→ **What the exercise asks**:
Print the records below exactly, from the line containing "Remove the Deck 2 row with X" down to the line containing "Image resolution: width=438", both lines included, and omit every picture.

━━ Input material ━━

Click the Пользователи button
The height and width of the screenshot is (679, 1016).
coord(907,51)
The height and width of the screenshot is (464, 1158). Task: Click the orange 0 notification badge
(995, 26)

━━━
━━ Input material ━━

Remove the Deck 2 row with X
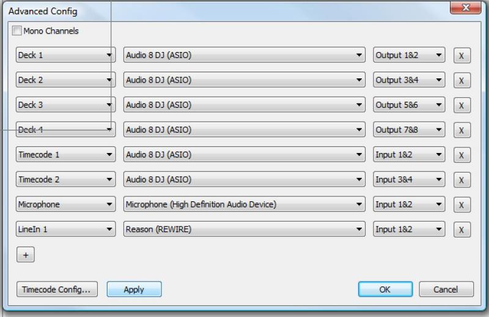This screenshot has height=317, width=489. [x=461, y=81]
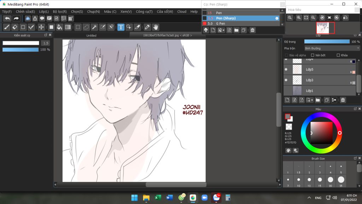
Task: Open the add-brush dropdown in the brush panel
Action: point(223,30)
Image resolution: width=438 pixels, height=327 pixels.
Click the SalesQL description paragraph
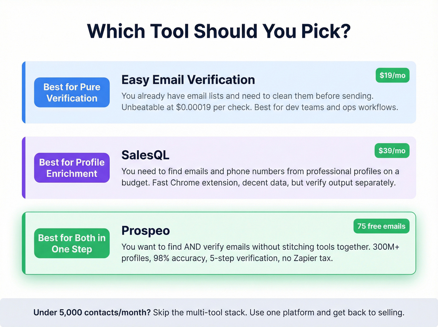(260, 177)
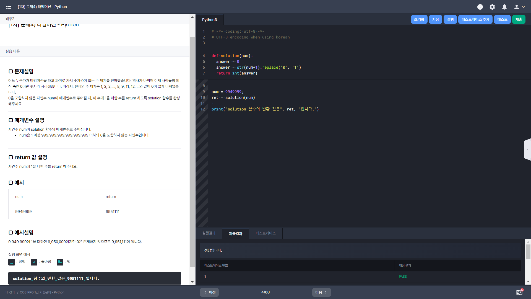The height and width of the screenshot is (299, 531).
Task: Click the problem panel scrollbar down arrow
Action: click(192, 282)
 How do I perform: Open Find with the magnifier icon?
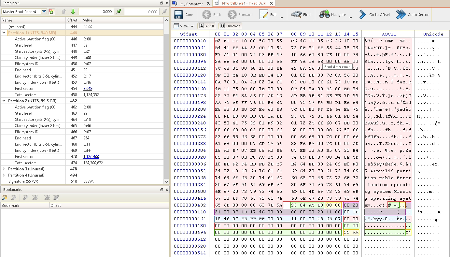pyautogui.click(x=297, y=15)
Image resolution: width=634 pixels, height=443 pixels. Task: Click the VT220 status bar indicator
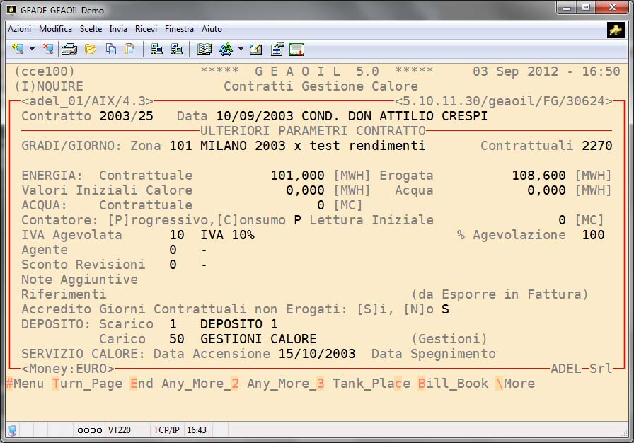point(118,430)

━━━
━━ Input material ━━

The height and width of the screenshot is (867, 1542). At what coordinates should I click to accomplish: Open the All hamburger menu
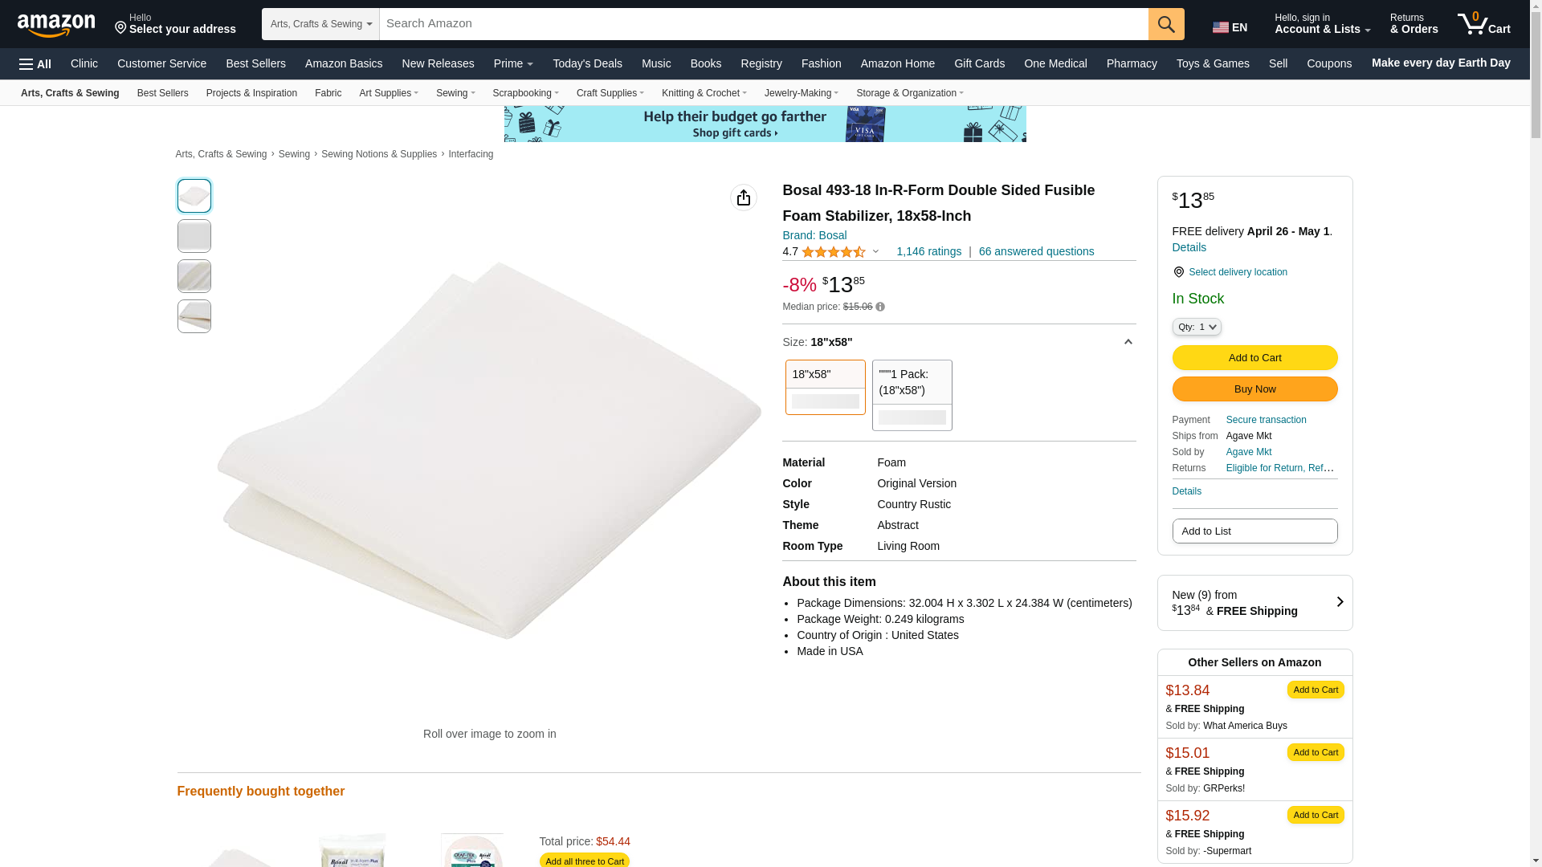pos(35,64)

━━━

→ **Answer to the exercise**:
Remove the Deck 2 row with X
This screenshot has height=317, width=489. [x=461, y=81]
Task: Open the add-brush dropdown in the brush panel
Action: point(223,30)
Image resolution: width=438 pixels, height=327 pixels.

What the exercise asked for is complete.